Which lines of the records below contain the string "agent"? Report each of them.

- _Saved entries_
────────
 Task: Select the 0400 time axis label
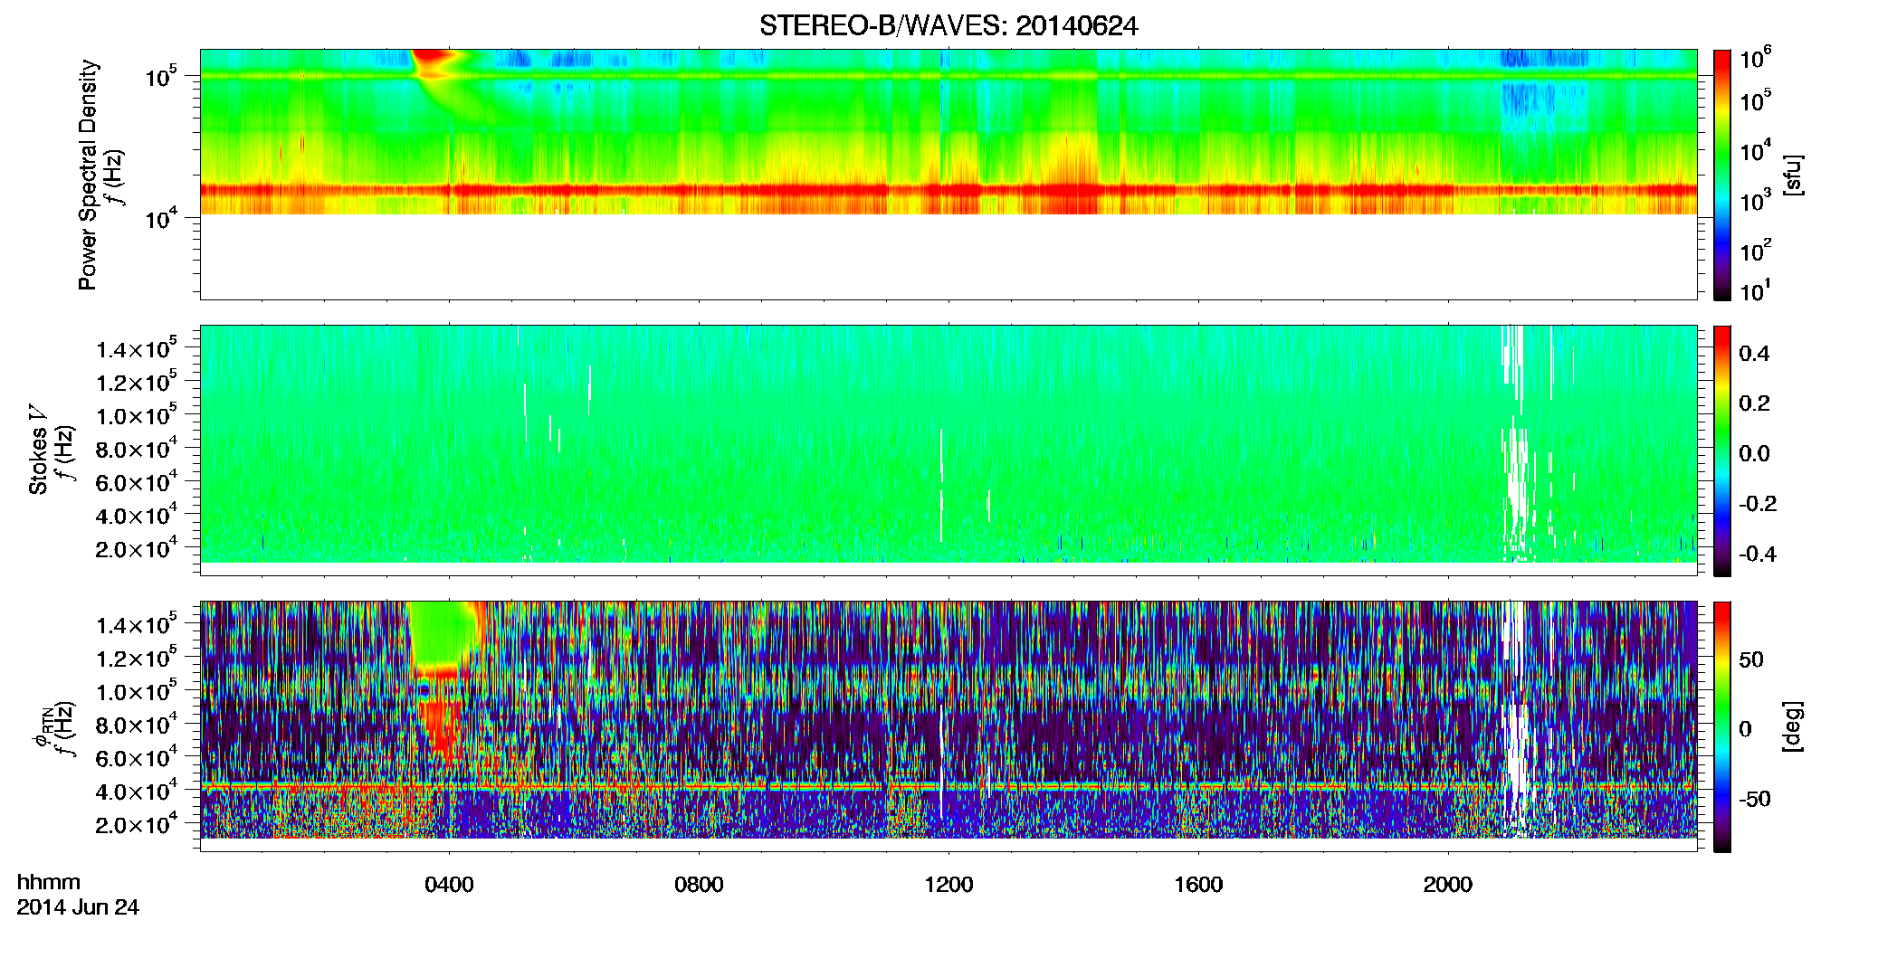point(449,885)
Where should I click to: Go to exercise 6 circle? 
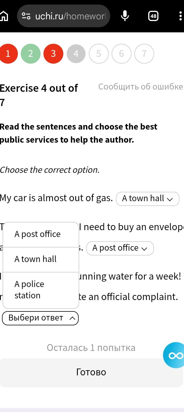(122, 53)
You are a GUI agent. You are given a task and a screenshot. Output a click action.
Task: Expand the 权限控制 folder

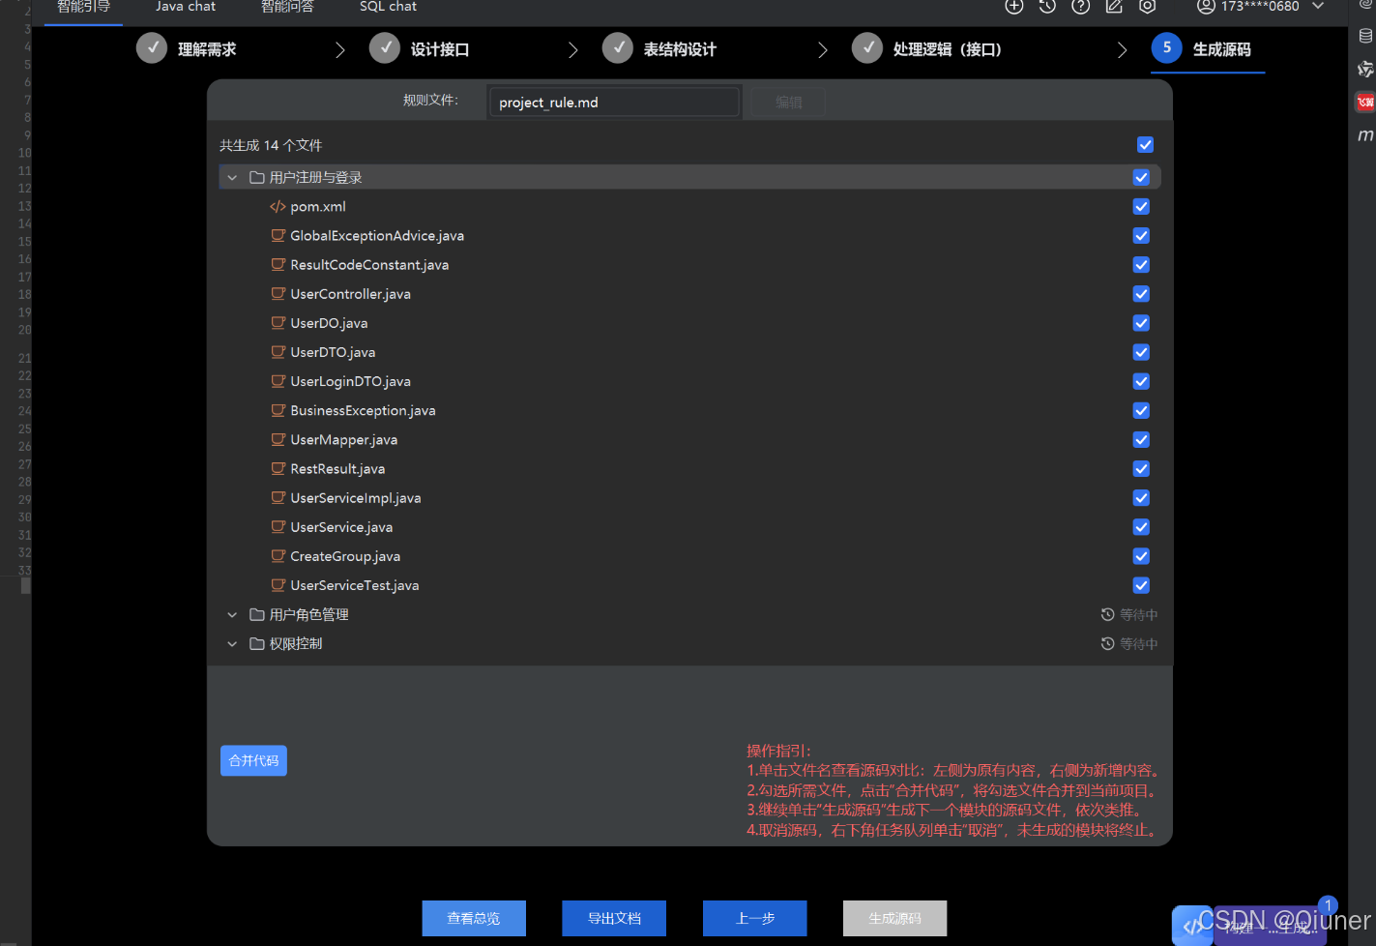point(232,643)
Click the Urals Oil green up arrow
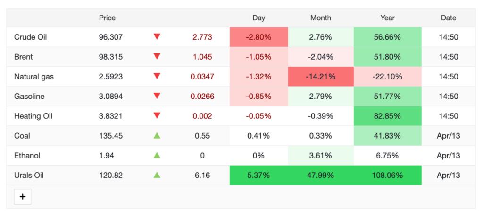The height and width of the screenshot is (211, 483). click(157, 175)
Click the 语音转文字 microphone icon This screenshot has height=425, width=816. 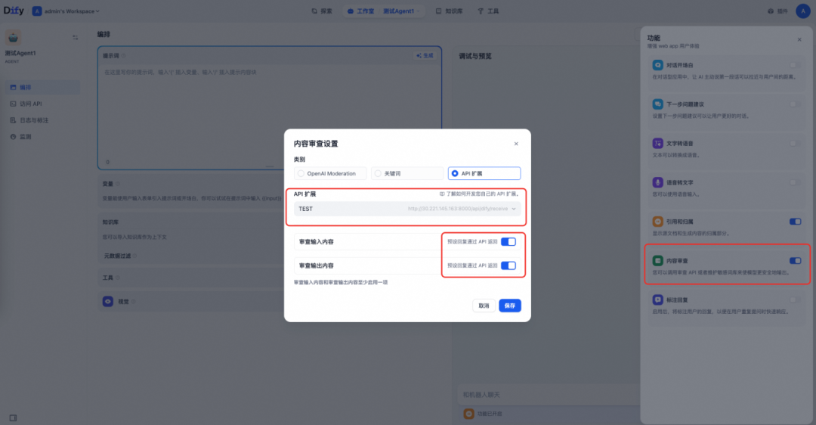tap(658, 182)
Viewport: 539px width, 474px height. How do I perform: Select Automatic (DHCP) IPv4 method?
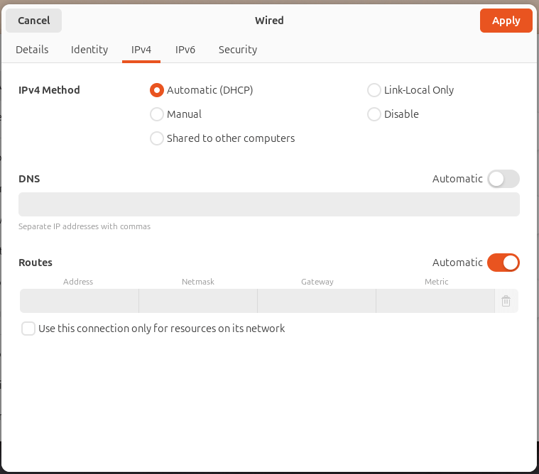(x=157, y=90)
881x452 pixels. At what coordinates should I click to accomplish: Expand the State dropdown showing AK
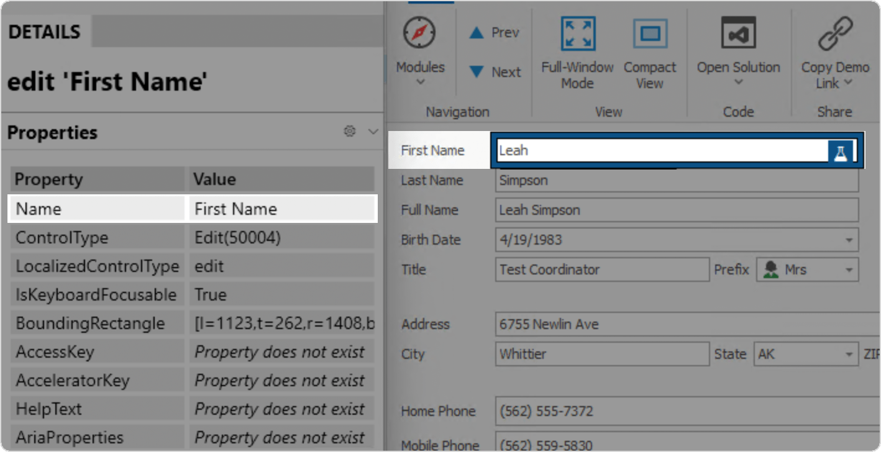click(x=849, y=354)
────────
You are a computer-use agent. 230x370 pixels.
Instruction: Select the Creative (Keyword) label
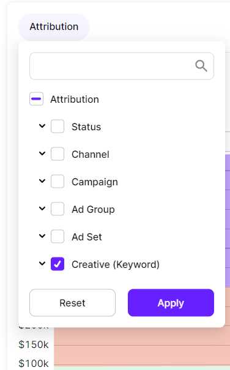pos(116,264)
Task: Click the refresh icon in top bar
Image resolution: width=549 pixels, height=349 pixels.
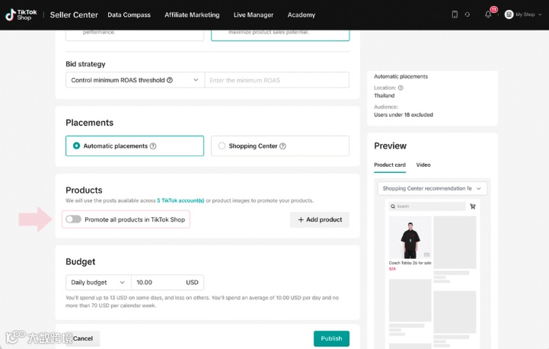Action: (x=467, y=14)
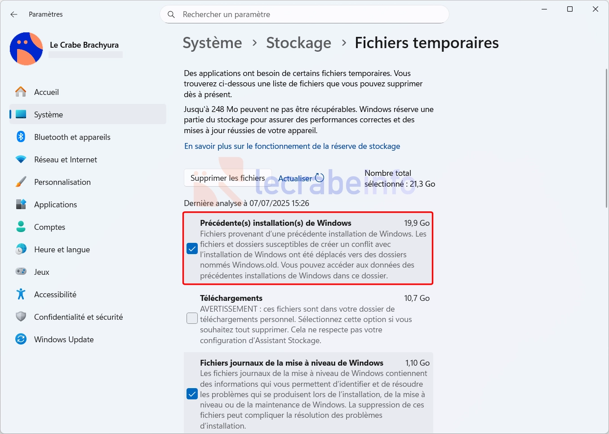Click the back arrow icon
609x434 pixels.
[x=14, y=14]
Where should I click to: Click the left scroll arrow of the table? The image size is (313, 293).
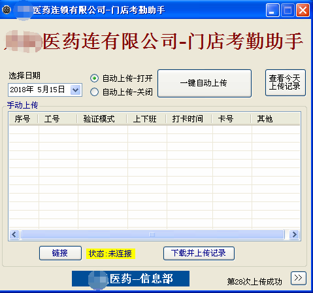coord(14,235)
────────
- _ANSWER BELOW_
You are a GUI agent. You are given a task and a screenshot. Output a click action.
You are a computer-use agent. 230x370 pixels.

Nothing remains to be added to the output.